This was an interesting counterpoint to Freud's The Interpretation of Dreams, which I read in large part yesterday. Think what you will of the man, but his ideas of the influence of unconscious drives on our behavior, the literary structures he provided to understand the mind (id, ego, superego), and his techniques for unlocking those buried parts of us that are troublingly influential via associative talk and understanding how to read the symbols they use to hide behind have indelibly influenced the way we think and talk about thought, mind, personality, and culture. It was an apt to companion piece to Caouette's film/diary in which the forces of drive in the context of a repressive culture, have their devastating influence on personality, and are ultimately released through multi-layered symbols - the actually personalities of Jonathan and his mother on the deepest level, the level of the characters he played in his life to survive them, and the most visible layer of the work of art he fashioned to depict them.

The third work I experienced this weekend (although I barely had 20 minutes to touch it) was Thomas Mann's Magic Mountain. Nearly a contemporary of Freud, Mann's work famously evokes the political and cultural forces impinging on the European continent through the characters inhabiting a sanitorium high on a Swiss Alp. All three of these pieces struck me for their use of symbol - letting one thing stand for another, a feature not only of art and psychology but of spoken language, which represents concepts symbolically and written language represents the sounds of spoken language symbolically. These are all fashioned the sum of electrical bursts and the forces that inhibit them in our brain - acts that are decidedly not symbolic but literal and whose computational sum result in our cognitive and motor activities, the states from which they emerge, and whose experience we describe as behaviors and the forces that motivate them.

*To be done*.
1. Answer these about the essay on Freud and Mann:
(a) Which book by Freud did the writer read in large part yesterday?
(b) What three structures of the mind does the essay credit Freud with providing?
(c) Where is the sanitorium in Mann's Magic Mountain located?
2. Carry on the essay on Freud and Mann, picking up after its final sentence.

*Record extracts*.

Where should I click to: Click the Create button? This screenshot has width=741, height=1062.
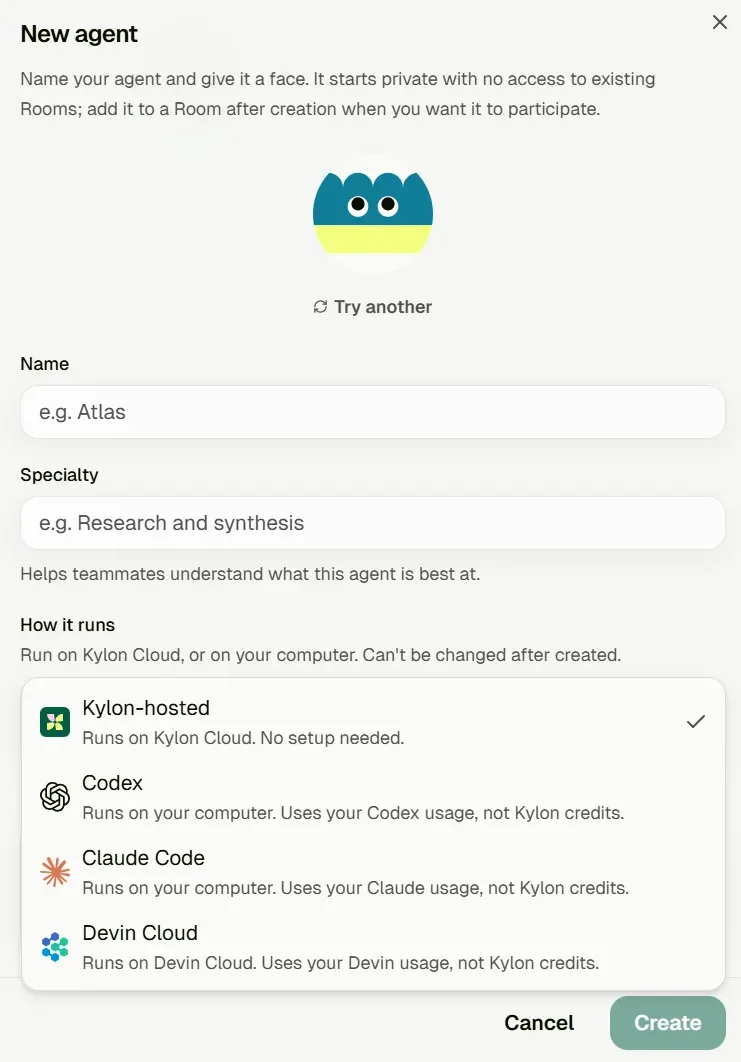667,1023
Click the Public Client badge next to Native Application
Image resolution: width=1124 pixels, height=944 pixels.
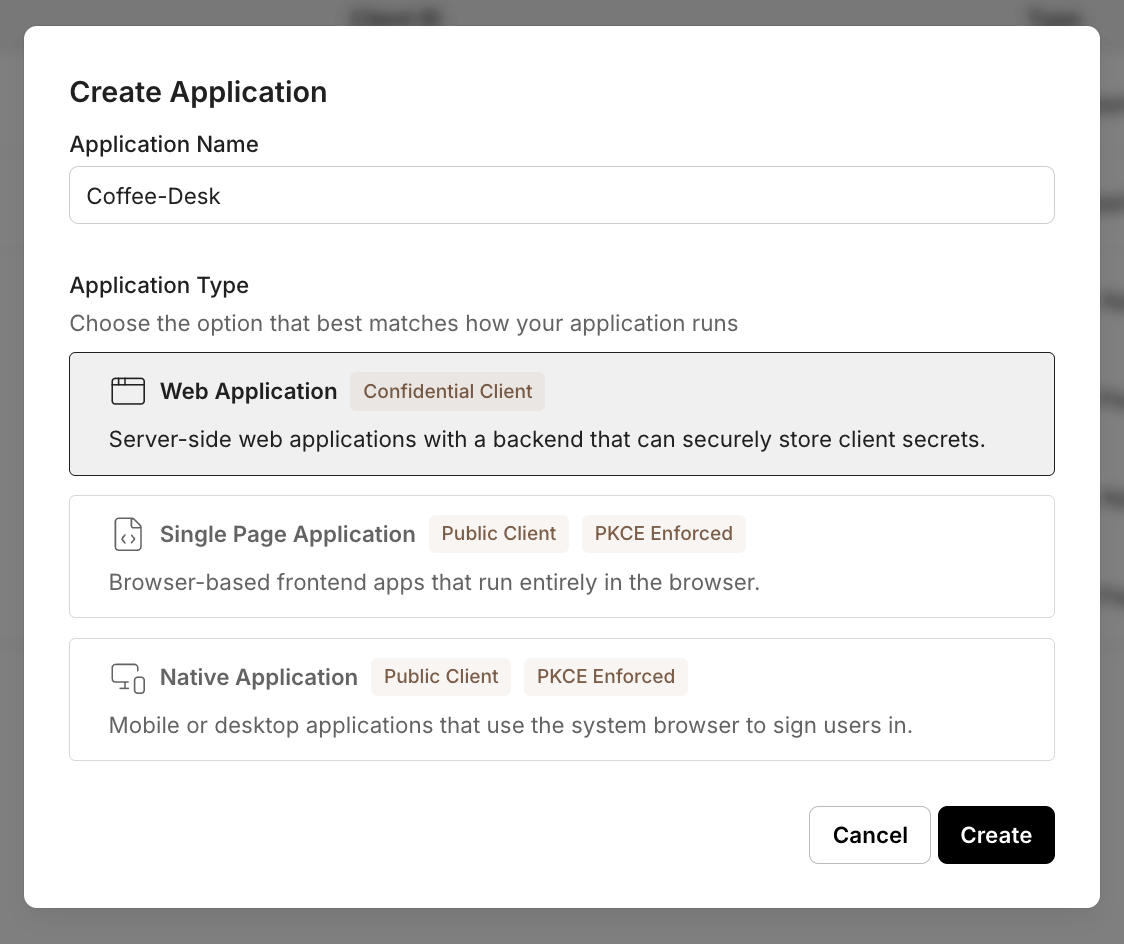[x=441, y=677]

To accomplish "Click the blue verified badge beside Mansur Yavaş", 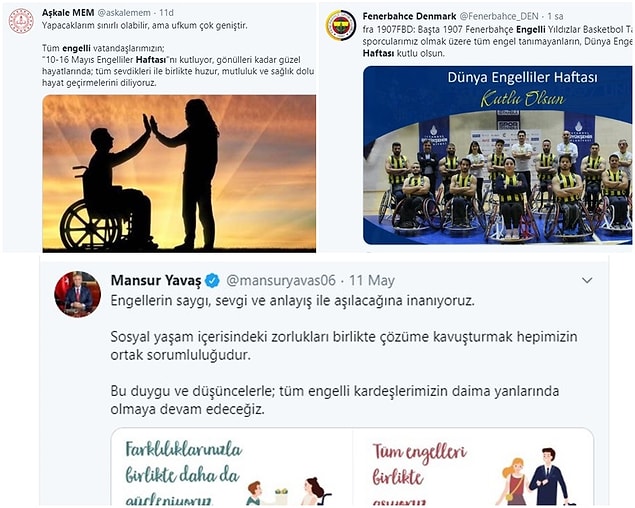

* * *

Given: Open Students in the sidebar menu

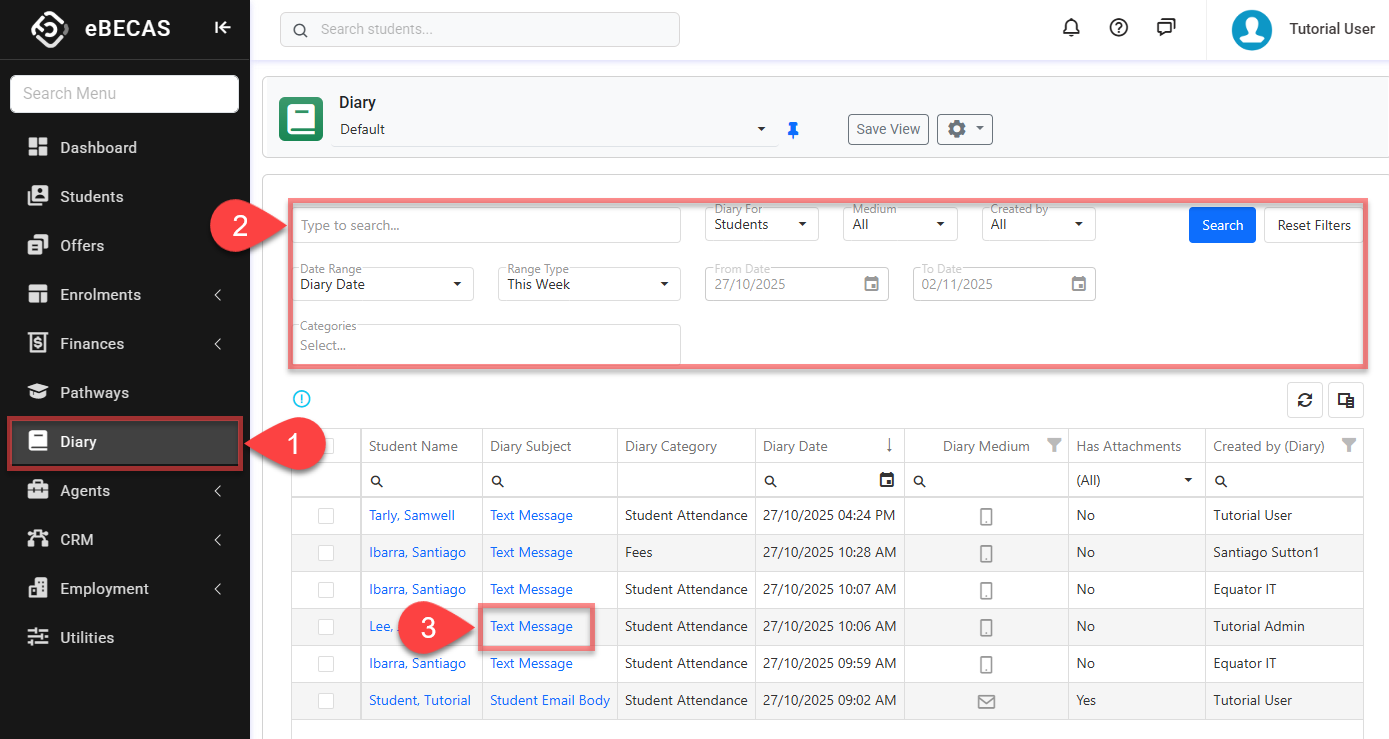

--

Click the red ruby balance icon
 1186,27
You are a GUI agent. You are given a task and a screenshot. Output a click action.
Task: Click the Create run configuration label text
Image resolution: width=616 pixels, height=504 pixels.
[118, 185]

*Exercise results*.
1.
(a) The Interpretation of Dreams
(b) Id, ego, and superego
(c) High on a Swiss Alp

2.
2 comments:

Sheila O'Malley said...

Ted - I am so glad you saw Tarnation and I loved to hear your thoughts here. It is a wrenching film. Weren't those "testimonials" he did as a kid, monologues basically, just incredible and chilling? Art as Savior. His life could have so gone another way. But it didn't. It was art - and like Mitchell said - a certain brand of narcissism that saved him. Amazing film. That grandmother scared the crap out of me. SHE was the one who was nuts, not the poor daughter.

Apparently he has a new film out - he has a son now, who apparently is a teenager - and his film is all about that. Mitchell has seen it, said it is lovely.

Ted said...

S - Great recommendation! The testimonials were terrifying. And, yes, the grandmother was sick but I thought the grandfather was too. Very shaky grip on reality. It is remarkable how he saved himself. I wonder, given how useful his self focus is, if he will ever make non-autobiographic film? I'd love to see the second one.